Problem details:
Transcribe only what runs from the line containing "The height and" through the final line below, exactly, and leave every picture out.

(Excerpts from a dataset)
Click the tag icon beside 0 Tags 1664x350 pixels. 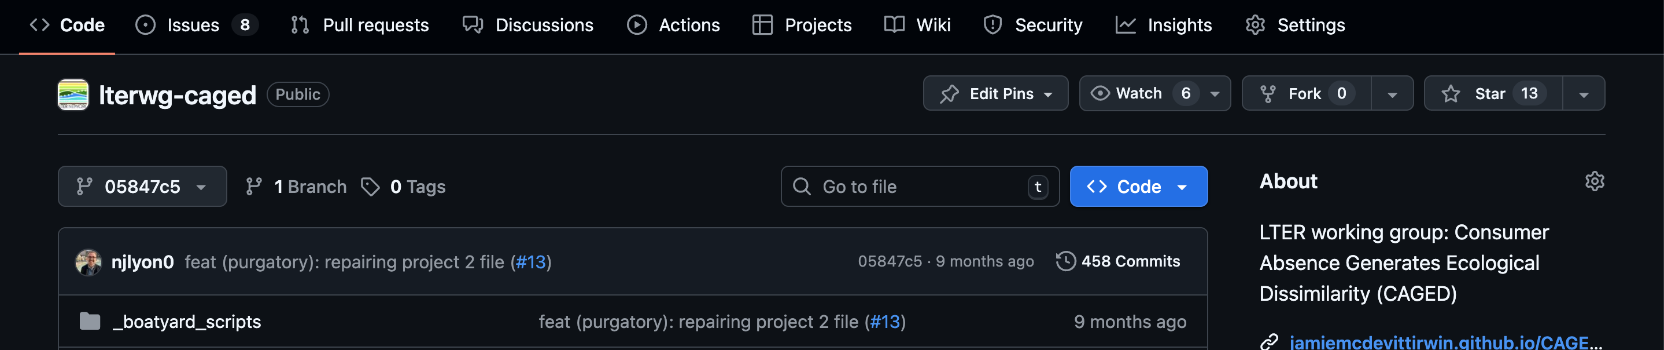(370, 187)
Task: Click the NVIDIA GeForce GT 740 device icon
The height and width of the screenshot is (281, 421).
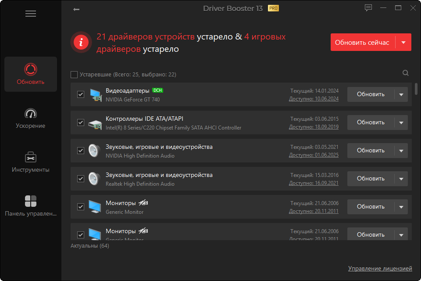Action: pos(95,95)
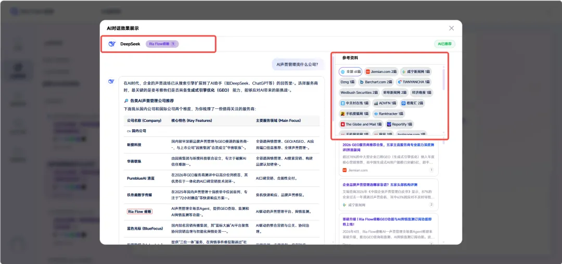Click the 中关村在线 1篇 source chip

(x=354, y=103)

Answer area:
The height and width of the screenshot is (281, 421).
Action: pos(95,95)
Click the 中关村在线 1篇 source chip

(x=354, y=103)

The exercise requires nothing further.